(Records shown)

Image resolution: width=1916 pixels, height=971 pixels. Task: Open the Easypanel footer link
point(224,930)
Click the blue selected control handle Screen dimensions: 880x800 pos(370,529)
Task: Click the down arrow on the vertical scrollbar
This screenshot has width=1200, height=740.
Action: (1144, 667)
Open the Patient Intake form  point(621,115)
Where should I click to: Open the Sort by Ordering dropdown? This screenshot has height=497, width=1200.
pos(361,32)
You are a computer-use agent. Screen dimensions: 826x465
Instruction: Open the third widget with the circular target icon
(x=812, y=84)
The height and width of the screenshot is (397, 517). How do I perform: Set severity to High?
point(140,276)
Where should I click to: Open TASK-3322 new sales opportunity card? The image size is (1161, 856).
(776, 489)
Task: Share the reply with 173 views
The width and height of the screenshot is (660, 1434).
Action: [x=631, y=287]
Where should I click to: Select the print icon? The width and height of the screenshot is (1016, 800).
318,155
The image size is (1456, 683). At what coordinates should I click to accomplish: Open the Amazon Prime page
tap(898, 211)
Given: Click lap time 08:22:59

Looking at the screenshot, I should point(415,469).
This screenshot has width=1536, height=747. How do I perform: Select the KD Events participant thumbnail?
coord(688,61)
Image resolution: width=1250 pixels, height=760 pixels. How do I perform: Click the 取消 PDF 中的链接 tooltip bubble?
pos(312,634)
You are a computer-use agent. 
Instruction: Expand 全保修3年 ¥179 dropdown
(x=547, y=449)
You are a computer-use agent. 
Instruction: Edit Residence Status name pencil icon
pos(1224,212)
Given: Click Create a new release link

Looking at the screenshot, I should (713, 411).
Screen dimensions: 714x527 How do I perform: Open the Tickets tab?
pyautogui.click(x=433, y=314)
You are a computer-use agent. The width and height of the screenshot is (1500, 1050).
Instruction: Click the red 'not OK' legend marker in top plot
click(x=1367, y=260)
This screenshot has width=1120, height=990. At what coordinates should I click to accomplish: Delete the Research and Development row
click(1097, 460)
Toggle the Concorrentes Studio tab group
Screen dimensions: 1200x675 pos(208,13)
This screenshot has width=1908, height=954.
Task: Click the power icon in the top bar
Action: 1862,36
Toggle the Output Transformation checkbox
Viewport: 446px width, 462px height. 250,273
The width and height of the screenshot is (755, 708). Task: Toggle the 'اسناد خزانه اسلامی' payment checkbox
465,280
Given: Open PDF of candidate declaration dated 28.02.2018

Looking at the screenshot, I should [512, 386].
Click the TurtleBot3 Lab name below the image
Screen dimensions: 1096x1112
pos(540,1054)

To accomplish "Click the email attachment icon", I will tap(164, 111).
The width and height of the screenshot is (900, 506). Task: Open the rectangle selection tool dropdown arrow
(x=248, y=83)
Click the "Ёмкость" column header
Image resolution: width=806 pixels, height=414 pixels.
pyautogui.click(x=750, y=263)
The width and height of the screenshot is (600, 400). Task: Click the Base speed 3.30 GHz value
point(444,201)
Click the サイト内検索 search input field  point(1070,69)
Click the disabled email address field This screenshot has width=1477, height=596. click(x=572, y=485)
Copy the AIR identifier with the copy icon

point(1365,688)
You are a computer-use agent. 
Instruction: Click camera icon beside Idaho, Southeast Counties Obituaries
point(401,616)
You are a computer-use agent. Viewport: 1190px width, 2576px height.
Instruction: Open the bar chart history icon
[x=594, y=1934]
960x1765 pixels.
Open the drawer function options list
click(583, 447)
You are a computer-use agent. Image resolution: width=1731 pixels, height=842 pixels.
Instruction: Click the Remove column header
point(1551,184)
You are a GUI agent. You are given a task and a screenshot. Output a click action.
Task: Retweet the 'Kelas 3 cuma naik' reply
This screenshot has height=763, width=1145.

(End Records shown)

Aim of the exercise: Transcribe the data above verbatim.

Result of the task:
Image resolution: width=1916 pixels, height=971 pixels. Task: Open the Easypanel footer link
point(224,930)
Click the blue selected control handle Screen dimensions: 880x800 pos(370,529)
Task: Click the down arrow on the vertical scrollbar
This screenshot has width=1200, height=740.
Action: (1144, 667)
Open the Patient Intake form  point(621,115)
Where should I click to: Open the Sort by Ordering dropdown? This screenshot has height=497, width=1200.
pos(361,32)
You are a computer-use agent. Screen dimensions: 826x465
Instruction: Open the third widget with the circular target icon
(x=812, y=84)
The height and width of the screenshot is (397, 517). How do I perform: Set severity to High?
point(140,276)
Where should I click to: Open TASK-3322 new sales opportunity card? The image size is (1161, 856).
(776, 489)
Task: Share the reply with 173 views
The width and height of the screenshot is (660, 1434).
Action: [x=631, y=287]
Where should I click to: Select the print icon? The width and height of the screenshot is (1016, 800).
318,155
The image size is (1456, 683). At what coordinates should I click to accomplish: Open the Amazon Prime page
tap(898, 211)
Given: Click lap time 08:22:59

Looking at the screenshot, I should point(415,469).
This screenshot has width=1536, height=747. How do I perform: Select the KD Events participant thumbnail?
coord(688,61)
Image resolution: width=1250 pixels, height=760 pixels. How do I perform: Click the 取消 PDF 中的链接 tooltip bubble?
pos(312,634)
You are a computer-use agent. 
Instruction: Expand 全保修3年 ¥179 dropdown
(x=547, y=449)
You are a computer-use agent. 
Instruction: Edit Residence Status name pencil icon
pos(1224,212)
Given: Click Create a new release link

Looking at the screenshot, I should (713, 411).
Screen dimensions: 714x527 How do I perform: Open the Tickets tab?
pyautogui.click(x=433, y=314)
You are a computer-use agent. The width and height of the screenshot is (1500, 1050).
Instruction: Click the red 'not OK' legend marker in top plot
click(x=1367, y=260)
This screenshot has width=1120, height=990. At what coordinates should I click to accomplish: Delete the Research and Development row
click(1097, 460)
Toggle the Concorrentes Studio tab group
Screen dimensions: 1200x675 pos(208,13)
This screenshot has width=1908, height=954.
Task: Click the power icon in the top bar
Action: 1862,36
Toggle the Output Transformation checkbox
Viewport: 446px width, 462px height. 250,273
The width and height of the screenshot is (755, 708). Task: Toggle the 'اسناد خزانه اسلامی' payment checkbox
465,280
Given: Open PDF of candidate declaration dated 28.02.2018

Looking at the screenshot, I should [512, 386].
Click the TurtleBot3 Lab name below the image
Screen dimensions: 1096x1112
pos(540,1054)

To accomplish "Click the email attachment icon", I will tap(164, 111).
The width and height of the screenshot is (900, 506). Task: Open the rectangle selection tool dropdown arrow
(x=248, y=83)
Click the "Ёмкость" column header
Image resolution: width=806 pixels, height=414 pixels.
pyautogui.click(x=750, y=263)
The width and height of the screenshot is (600, 400). Task: Click the Base speed 3.30 GHz value
point(444,201)
Click the サイト内検索 search input field  point(1070,69)
Click the disabled email address field This screenshot has width=1477, height=596. click(x=572, y=485)
Copy the AIR identifier with the copy icon

point(1365,688)
You are a computer-use agent. 
Instruction: Click camera icon beside Idaho, Southeast Counties Obituaries
point(401,616)
You are a computer-use agent. Viewport: 1190px width, 2576px height.
Instruction: Open the bar chart history icon
[x=594, y=1934]
960x1765 pixels.
Open the drawer function options list
click(583, 447)
You are a computer-use agent. Image resolution: width=1731 pixels, height=842 pixels.
Instruction: Click the Remove column header
point(1551,184)
You are a GUI agent. You are given a task and a screenshot. Output a click action.
Task: Retweet the 'Kelas 3 cuma naik' reply
This screenshot has height=763, width=1145.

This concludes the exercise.